Object is a valid object of class SSModel.

We define a state space model (using SSModel()) containing a regression with dynamic coefficients (using SSMregression()). We remove the intercept from the fixed (deterministic) part of the model (y ~ -1 + ...), and don’t remove the intercept from the state space part of the model (remove.intercept = FALSE) or else only \(\beta\) would be estimated dynamically. We supply initial guesses for the two covariances matrices as described above. Finally, having specified the model with SSModel(), we then fit the model using fitSSM().

This output text at bottom shows us that the model converged. However, depending on our data we might want to have implemented some more advanced tricks to help the convergence:

Scale the log-returns of Caterpillar and the S&P500 index by 100 for better numerical stability
Have the fitting function (which is actually just a wrapper for the workhorse base R function optim()) solve for the logs of the variances in \(\mathbf{Q}\) and \(\mathbf{R}\), which would constrain them to be positive, keep them on roughly the same numeric scale, and keep them from seeming to be exactly zero.
Constrain the drift rate of \(\alpha\) or even keep it constant, which would limit the freedom of the system and make wild “solutions” less possible.

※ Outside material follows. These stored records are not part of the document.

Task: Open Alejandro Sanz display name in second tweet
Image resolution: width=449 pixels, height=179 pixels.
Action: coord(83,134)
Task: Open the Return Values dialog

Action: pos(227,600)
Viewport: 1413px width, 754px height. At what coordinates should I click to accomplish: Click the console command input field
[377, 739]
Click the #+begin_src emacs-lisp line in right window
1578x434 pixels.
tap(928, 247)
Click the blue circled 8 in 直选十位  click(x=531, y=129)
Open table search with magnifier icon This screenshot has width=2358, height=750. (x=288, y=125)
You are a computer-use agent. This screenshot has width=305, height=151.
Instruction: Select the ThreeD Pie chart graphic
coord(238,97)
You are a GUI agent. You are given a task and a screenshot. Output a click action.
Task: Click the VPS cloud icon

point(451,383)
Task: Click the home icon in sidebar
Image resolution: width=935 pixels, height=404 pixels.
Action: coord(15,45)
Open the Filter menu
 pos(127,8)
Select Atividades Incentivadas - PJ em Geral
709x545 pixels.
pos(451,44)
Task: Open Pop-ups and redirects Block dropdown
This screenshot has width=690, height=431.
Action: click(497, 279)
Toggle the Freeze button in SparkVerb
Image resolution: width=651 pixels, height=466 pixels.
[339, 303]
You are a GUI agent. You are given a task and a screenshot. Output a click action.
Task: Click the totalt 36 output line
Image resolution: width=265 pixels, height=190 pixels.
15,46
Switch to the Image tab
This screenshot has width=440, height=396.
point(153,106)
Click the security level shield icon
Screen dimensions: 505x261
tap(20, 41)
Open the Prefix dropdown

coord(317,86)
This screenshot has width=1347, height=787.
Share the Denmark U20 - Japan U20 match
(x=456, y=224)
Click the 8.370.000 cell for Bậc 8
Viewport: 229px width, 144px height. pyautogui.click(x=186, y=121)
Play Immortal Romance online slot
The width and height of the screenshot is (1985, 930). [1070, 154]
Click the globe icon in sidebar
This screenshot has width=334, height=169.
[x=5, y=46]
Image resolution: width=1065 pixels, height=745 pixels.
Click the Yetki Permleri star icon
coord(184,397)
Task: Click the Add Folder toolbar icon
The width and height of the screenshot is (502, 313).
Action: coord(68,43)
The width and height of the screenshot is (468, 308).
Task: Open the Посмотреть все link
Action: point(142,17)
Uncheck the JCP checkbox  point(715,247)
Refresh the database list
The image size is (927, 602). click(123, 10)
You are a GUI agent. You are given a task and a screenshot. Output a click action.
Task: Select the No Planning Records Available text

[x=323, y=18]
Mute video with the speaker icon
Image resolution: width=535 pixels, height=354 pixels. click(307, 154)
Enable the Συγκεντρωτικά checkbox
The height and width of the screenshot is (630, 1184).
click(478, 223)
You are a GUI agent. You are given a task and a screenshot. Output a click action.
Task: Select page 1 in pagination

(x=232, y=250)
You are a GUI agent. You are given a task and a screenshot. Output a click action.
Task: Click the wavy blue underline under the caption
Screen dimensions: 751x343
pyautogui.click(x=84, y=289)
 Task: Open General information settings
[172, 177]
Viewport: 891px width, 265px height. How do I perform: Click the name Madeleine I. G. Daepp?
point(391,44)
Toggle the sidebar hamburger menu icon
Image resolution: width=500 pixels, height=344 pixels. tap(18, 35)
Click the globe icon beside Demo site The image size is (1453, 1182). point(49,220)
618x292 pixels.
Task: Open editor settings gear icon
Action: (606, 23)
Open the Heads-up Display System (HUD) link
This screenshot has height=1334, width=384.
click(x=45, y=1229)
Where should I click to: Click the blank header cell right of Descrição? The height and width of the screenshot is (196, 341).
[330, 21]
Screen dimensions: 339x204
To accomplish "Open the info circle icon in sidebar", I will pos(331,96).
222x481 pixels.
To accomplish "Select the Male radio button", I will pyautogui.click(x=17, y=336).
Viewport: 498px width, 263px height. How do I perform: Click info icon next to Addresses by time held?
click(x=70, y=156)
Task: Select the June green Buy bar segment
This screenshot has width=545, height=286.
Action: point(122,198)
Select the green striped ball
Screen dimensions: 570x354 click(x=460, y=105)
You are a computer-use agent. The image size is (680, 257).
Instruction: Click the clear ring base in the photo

For a more thorough programming job, consider this code instead:

y2    <- 100*stocks$CAT #scaling for stability
xreg2 <- 100*stocks$SP500RET #scaling for stability

cat.mod2 <- SSModel(y2 ~ -1 + 
  SSMregression(~ xreg2, Q = matrix(c(NA,0,0,NA), nrow=2),
    remove.intercept = FALSE), H = matrix(NA))

update_fn <- function(pars, model) {
  model$Q[1,1,1] <- exp(pars[1])
  model$Q[2,2,1] <- exp(pars[2])
  model$H[1,1,1] <- exp(pars[3])
  model}

ols.s2  <- var(resid(lm(y ~ xreg)))
init_pars <- log(c(1e-6, 1e-6, ols.s2))

cat.fit2 <- fitSSM(cat.mod2, inits=init_pars, updatefn=update_fn, method="BFGS")

Discussing the results

Now that we’ve succesfully programmed the state space model and tuned the inputs, we can apply the Kalman filter to retrieve our state estimates, i.e. the time-varying “alpha” and “beta” for Caterpillar.

state.ests.raw <- KFS(cat.fit2$model, smoothing = 'none')$att

par(mfrow=c(1,2),mar=c(4,3,3,2)+0.1)
plot(x=as.Date(rownames(stocks)),y=state.ests.raw[,1], type = "l",
     main = expression(paste("Kalman filter estimates: ",alpha[t])),
     ylab = "CAT Alpha",xlab='Date',ylim=c(0,0.5))

plot(x=as.Date(rownames(stocks)),y=state.ests.raw[,2], type = "l",
     main = expression(paste("Kalman filter estimates: ",beta[t])),
     ylab = "CAT Beta",xlab='Date',ylim=c(0.4,1.6))

These aren’t bad or uninformative, but they are a little noisy, especially at the beginning of the series as we initialized and started building our trust in the system. Happily, the Kalman filter also allows for smoothing functions. For example, once we have passed forwards through the data, we can then step backwards and reconcile past estimates with the future observations — letting the transition matrix work backward to recompute our estimated earlier states based on current residuals.

state.ests.smooth <- KFS(cat.fit2$model, smoothing = c('state','mean'))$alphahat

par(mfrow=c(1,2),mar=c(4,3,3,2)+0.1)
plot(x=as.Date(rownames(stocks)),y=state.ests.smooth[,1], type = "l",
     main = expression(paste("Kalman smoothing estimates: ",alpha[t])),
     ylab = "CAT Alpha",xlab='Date',ylim=c(0.01,0.02))
abline(h = coef(lm(y ~ xreg))[1], col = "red", lty = 2)
legend(x='bottomleft',bty='n',legend='OLS estimate',col='red',lty=2,cex=0.8)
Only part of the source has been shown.